Most modern language models are stuck in a rut of predictability. If you ask ChatGPT, Claude, or Gemini to pick a random number between 1 and 10, you are highly likely to get "7." This isn’t a system bug; it’s a fundamental feature of their training. According to Pip Bingemann, co-founder and CEO of the Australian startup Springboards, mainstream models are conditioned to prioritize reliability and combat hallucinations. Consequently, AI has fallen into a trap of groupthink, mirroring the most probable and averaged data points. For businesses, this means tools designed to spark innovation are actually cementing a digital status quo.
The Architecture of Uniformity
The problem extends far beyond random numbers. In the study "Artificial Hivemind: The Open-Ended Homogeneity of Language Models (and Beyond)," researchers documented a striking degree of self-repetition across various large language models (LLMs). When presented with open-ended questions, models produced nearly identical answers. This happens because they are trained using similar methods on the same massive datasets to perform standard tasks. While such predictability is useful for debugging code or transcribing meetings, it creates a strategic vacuum in marketing and product development. Where you need to stand out, AI suggests blending into the background. As Bingemann notes, "reliability" in a corporate context has become synonymous with commoditization: you get the same output as your competitors.
"Reliability" in a corporate context has become synonymous with commoditization: you get the same output as your competitors.
The Market for Intellectual Divergence
Springboards is positioning its model, Flint, as an antidote to algorithmic blandness. Unlike market giants aiming for the peak of the probability curve, Flint is trained to generate the widest possible range of responses. A test involving a slogan for New Balance sneakers is telling: both Claude and ChatGPT produced the cliché "Run your way." Flint’s response—"Built to last, run to win"—might not be the pinnacle of copywriting, but it was at least unique. Bingemann estimates that when asked for a car brand, mainstream models invariably choose a Toyota or Honda, whereas Flint suggests a Ford F-150. The technical priority here has shifted from finding the "right" answer to encouraging the variance that other labs try to suppress.
Mainstream models are optimized for the most probable "average" answer. Standardized training data leads to strategic homogeneity in business outputs. True competitive advantage now requires tools that prioritize controlled divergence over safety.

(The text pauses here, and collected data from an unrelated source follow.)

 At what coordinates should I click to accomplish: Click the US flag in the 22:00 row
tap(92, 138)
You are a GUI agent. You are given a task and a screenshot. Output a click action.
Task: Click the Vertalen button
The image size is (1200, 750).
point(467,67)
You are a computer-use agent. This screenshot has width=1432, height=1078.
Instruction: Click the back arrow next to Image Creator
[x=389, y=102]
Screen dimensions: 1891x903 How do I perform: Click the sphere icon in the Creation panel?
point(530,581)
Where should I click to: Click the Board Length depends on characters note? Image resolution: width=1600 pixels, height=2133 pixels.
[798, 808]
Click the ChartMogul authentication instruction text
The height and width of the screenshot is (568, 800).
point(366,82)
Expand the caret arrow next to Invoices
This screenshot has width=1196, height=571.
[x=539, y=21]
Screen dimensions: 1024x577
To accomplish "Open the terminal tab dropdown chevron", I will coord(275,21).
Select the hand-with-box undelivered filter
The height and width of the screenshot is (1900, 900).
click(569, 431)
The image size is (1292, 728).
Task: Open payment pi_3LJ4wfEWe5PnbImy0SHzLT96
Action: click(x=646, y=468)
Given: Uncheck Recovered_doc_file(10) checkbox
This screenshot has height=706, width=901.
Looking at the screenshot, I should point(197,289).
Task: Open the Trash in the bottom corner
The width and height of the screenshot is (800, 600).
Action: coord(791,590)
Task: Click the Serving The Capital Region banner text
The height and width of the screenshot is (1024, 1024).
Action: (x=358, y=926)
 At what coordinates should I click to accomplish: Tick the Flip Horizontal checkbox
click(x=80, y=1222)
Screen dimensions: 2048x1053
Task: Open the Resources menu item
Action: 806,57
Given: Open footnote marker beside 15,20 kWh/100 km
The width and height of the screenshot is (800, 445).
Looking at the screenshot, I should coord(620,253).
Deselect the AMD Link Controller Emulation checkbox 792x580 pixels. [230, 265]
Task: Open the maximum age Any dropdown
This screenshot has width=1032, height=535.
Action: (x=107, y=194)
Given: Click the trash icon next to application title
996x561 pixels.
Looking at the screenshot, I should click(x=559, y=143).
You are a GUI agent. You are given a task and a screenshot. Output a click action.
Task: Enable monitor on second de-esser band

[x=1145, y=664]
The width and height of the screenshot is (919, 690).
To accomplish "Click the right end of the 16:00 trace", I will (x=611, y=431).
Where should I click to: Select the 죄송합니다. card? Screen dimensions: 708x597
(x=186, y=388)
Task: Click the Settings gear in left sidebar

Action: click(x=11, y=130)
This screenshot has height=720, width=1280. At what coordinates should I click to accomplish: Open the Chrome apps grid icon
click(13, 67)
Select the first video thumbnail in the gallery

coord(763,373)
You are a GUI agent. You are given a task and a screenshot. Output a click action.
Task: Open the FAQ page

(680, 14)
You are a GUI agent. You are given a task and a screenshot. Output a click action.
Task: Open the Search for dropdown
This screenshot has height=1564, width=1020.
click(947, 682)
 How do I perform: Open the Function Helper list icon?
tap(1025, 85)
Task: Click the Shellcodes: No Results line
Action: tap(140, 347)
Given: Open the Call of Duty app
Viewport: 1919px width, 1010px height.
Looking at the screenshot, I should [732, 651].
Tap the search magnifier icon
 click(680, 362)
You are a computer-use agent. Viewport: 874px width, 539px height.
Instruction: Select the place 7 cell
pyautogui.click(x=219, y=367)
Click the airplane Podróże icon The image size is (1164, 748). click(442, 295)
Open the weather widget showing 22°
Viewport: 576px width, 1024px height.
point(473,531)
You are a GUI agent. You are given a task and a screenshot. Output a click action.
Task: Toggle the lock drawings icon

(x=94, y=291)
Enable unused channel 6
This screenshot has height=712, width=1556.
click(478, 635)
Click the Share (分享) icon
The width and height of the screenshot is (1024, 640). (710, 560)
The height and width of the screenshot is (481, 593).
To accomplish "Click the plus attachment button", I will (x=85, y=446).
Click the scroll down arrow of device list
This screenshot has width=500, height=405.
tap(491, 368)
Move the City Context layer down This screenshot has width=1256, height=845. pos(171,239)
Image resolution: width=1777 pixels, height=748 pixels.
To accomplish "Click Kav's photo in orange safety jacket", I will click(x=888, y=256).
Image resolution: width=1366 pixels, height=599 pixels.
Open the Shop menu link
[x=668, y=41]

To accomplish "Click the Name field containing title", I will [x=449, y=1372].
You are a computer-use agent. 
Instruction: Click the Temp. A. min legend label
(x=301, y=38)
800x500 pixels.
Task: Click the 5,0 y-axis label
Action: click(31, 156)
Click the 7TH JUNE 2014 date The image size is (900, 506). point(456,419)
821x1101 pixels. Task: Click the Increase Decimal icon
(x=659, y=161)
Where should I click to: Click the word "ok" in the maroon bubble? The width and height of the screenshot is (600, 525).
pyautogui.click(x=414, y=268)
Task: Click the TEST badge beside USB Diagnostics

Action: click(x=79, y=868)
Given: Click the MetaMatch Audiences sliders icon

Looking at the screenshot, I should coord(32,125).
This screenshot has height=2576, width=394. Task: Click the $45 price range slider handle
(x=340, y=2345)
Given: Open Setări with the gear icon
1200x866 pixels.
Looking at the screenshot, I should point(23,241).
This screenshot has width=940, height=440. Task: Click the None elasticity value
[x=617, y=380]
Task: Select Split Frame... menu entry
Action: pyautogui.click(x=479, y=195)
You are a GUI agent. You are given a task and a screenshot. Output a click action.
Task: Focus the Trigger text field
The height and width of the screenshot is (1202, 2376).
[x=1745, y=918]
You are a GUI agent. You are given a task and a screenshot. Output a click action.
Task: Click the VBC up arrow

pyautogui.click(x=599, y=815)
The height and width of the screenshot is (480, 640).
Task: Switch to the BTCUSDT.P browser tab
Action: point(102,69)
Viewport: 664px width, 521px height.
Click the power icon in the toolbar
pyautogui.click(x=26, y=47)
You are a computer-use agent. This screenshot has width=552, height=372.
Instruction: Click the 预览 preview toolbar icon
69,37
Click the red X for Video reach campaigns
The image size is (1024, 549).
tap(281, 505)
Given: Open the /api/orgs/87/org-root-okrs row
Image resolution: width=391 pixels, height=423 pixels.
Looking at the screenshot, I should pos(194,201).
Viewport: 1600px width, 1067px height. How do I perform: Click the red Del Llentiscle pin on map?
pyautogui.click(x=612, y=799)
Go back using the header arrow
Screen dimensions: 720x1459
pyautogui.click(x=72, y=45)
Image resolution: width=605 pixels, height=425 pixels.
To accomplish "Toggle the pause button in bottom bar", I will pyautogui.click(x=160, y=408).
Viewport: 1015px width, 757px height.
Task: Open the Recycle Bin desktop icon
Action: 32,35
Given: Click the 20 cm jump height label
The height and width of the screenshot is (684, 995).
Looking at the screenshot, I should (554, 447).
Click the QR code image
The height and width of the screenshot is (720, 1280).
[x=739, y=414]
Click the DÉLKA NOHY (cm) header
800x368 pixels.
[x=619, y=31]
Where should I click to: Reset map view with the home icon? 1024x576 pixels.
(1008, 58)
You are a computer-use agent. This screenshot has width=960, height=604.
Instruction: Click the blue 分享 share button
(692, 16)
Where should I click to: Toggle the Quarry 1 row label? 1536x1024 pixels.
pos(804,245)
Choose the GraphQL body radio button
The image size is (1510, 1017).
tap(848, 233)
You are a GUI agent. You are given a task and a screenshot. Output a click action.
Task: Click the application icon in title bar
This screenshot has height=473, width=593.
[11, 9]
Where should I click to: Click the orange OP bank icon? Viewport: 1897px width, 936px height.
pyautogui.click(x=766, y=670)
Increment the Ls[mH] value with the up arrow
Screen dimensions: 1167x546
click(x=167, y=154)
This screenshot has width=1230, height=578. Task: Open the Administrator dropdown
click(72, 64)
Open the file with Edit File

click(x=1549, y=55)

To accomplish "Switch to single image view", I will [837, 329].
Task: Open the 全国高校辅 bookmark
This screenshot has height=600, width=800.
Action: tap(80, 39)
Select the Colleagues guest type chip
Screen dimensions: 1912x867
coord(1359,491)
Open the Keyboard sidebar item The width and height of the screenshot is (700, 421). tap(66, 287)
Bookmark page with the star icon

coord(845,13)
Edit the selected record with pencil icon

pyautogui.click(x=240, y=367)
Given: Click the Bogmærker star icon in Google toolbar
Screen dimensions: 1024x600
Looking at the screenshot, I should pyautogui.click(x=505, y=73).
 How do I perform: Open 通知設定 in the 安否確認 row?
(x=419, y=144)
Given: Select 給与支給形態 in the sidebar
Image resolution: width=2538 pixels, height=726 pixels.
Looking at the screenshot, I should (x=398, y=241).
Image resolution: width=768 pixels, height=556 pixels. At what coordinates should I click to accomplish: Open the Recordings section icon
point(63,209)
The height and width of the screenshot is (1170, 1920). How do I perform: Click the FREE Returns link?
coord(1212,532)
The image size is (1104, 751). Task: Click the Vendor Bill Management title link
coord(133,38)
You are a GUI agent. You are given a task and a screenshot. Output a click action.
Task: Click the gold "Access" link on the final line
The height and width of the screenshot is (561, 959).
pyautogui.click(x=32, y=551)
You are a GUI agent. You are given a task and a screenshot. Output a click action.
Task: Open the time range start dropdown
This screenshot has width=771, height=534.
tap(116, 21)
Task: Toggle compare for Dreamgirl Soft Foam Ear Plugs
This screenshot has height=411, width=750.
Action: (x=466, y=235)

By 2026, the demand for these "divergence generators" will likely outstrip the need for universal assistants. Companies are beginning to realize that using standard LLMs for long-term planning is like copying homework from a classmate who copied it from an average student. It is time for executives to stop demanding that neural networks perfectly mirror expectations. Real competitive advantage now lies in the realm of controlled dissent and the rejection of "safe" answers. Test your AI stack with the "number 7" test or a slogan prompt: if every model is singing in unison, they aren't helping you win—they're just helping you blend in.